We are told that Miguel and a group of friends play soccer during recess each day. More students join them to play. The table below shows the relationship between the number of students joining Miguel and his friends and the total number of students playing soccer.

So let's see. On Monday, seven students joined, and then there are 14 students playing soccer. Six on Tuesday, six students joined, 13 students playing soccer.

All right, I think I get what's happening. What type of relationship exists between the number of students joining and the total number of students playing soccer? And if we look at the choices, it looks like they're trying to figure out whether it's a multiplicative relationship or an additive relationship. A multiplicative relationship means one variable will always be the same number times the other variable. In an additive relationship, it'll always be the same difference. Or if you start with one variable, you could always add the same amount to get to the other variable.

So pause this video and think about is this a multiplicative relationship? I always have trouble saying multiplicative. Is it multiplicative or is it additive, and why? Well, let's see. If we first think this might be multiplicative, then we go, we could say 7 * 2 is 14, but then 6 * 2 would be 12, which isn't what we see here. So it definitely doesn't look multiplicative.

Let's see if it's additive. 7 + 7 + 7 would be 14. 6 + 7 is 13. 11 + 7 is 18. 4 + 7 is 11. So it looks like additive, where you start with a number of students joining, and you can add seven every time to get the total number of students playing.

So it is an additive relationship. We can rule out these first two choices. The relationship is additive because the pattern is to add seven to the number of students joining in order to get the total number of students playing. Yep, I think that's right. The relationship is additive because the number of students joining is less than the total number of students playing soccer.

No, just that alone wouldn't make it additive. It has to be the same difference; you can start with one variable and add the same amount. Let's do another example here.

So they tell us each day a baker makes multiple batches of cookies. We see the relationship on different days between the number of batches made and total number of cookies, and they're essentially asking us the same thing. So pause this video and think about this. Is this multiplicative or is it additive?

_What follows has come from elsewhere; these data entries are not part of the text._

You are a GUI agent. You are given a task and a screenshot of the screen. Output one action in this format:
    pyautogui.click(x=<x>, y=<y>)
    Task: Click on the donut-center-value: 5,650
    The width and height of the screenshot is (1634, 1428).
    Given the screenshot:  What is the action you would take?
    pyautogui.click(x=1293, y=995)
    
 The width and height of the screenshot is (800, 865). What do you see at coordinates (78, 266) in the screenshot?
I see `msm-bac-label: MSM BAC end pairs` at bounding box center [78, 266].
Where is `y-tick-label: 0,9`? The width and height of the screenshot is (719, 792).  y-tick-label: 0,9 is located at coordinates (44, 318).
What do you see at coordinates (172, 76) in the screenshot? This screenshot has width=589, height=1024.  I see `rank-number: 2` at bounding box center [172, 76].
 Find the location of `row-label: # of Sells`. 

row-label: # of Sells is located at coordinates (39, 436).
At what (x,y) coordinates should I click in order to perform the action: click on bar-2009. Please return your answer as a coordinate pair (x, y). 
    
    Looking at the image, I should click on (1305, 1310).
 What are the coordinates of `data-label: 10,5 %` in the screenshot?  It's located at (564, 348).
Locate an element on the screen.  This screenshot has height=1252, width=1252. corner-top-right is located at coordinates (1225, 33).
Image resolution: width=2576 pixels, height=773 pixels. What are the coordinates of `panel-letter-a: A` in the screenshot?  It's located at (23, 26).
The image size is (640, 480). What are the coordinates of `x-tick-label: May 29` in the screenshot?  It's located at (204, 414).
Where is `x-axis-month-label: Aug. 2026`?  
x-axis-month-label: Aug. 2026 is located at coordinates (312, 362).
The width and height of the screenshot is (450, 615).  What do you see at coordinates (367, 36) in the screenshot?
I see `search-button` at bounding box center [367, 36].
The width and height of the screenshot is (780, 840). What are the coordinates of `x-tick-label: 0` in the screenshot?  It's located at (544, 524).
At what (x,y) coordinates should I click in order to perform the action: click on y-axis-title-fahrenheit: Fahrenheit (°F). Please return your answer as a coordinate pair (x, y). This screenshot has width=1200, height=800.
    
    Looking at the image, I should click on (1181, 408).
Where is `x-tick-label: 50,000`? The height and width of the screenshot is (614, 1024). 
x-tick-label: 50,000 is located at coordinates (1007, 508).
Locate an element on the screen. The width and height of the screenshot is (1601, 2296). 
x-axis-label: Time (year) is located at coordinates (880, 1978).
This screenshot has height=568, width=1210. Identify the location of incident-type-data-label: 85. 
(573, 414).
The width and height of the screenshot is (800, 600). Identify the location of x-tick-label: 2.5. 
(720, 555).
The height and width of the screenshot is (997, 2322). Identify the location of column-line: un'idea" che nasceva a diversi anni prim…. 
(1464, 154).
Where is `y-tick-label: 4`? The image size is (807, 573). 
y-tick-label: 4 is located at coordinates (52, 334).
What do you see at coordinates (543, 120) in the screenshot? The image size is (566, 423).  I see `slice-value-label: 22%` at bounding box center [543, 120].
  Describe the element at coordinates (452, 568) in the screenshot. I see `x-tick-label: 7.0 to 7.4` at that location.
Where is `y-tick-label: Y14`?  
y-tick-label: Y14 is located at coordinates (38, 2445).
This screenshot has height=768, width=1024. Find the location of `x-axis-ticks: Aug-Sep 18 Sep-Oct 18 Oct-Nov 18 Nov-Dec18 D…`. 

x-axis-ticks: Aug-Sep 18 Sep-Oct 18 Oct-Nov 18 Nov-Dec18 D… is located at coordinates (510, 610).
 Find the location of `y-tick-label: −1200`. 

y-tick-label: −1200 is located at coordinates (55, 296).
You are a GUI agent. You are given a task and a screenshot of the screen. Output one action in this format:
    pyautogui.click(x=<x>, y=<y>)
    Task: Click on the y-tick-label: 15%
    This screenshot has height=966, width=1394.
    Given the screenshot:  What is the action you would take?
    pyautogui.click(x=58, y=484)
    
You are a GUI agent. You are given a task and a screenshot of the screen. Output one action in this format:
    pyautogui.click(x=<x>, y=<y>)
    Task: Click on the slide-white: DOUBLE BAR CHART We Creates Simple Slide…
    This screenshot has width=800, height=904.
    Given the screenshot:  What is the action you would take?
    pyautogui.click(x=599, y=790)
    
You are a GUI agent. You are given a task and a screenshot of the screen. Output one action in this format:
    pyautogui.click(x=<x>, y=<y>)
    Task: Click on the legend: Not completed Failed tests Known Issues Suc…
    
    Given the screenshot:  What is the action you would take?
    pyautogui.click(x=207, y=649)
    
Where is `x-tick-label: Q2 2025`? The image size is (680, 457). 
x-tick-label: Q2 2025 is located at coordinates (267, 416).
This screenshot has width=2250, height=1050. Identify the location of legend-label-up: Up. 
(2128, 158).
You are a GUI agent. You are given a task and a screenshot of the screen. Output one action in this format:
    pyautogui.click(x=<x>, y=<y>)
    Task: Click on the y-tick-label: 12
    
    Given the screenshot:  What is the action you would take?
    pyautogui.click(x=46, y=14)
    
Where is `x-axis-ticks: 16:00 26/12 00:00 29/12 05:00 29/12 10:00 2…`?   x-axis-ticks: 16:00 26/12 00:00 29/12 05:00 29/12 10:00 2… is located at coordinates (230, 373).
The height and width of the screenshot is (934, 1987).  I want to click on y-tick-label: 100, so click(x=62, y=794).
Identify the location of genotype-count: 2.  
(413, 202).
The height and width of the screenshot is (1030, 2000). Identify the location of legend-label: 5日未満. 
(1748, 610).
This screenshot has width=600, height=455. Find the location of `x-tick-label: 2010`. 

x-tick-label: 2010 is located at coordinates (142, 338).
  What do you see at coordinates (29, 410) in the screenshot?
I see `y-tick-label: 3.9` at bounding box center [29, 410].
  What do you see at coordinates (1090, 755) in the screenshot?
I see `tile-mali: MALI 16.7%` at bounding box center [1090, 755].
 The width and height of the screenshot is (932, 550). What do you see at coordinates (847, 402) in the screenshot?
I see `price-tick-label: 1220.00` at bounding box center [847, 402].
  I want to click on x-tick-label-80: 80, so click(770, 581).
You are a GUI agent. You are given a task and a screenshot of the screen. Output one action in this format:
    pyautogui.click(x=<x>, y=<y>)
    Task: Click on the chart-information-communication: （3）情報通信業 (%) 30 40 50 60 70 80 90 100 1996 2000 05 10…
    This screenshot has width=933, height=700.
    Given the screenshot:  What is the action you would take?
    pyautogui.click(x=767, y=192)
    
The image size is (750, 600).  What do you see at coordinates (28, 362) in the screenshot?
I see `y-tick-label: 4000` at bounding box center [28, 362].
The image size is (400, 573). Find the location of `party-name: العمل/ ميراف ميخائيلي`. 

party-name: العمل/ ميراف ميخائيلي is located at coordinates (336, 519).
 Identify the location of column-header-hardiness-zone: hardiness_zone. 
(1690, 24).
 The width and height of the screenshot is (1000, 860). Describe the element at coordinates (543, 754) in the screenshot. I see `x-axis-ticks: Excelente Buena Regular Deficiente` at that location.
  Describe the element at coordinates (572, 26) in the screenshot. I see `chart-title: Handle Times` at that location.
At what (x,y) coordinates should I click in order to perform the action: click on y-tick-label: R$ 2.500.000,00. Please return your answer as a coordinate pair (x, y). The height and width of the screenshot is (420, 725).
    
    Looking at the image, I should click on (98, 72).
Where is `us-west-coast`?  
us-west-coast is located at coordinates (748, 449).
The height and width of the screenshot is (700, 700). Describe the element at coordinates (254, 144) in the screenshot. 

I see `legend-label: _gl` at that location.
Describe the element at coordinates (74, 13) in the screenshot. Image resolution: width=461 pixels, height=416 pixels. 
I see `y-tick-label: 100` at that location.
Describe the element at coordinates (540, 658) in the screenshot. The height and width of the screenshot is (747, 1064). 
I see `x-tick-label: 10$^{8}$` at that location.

Well, let's see. Let's try multiplicative. Five; to get from 5 to 30, you can multiply by 6. 8 * 6 is 48. 9 * 6 is 54. 12 * 6 is 72. So it's pretty clear that it is multiplicative. You could try to add the same amount to these, but you're not. If you say 5 + 25 is 30, but 8 + 25 is not 48, so it's definitely, definitely multiplicative.

So it's multiplicative because the pattern is to multiply the number of batches by six in order to get the total number of cookies. Yep, that looks right. This B isn't right because you're not multiplying by eight. If you multiplied by eight, you would go from five to 40. So we are done.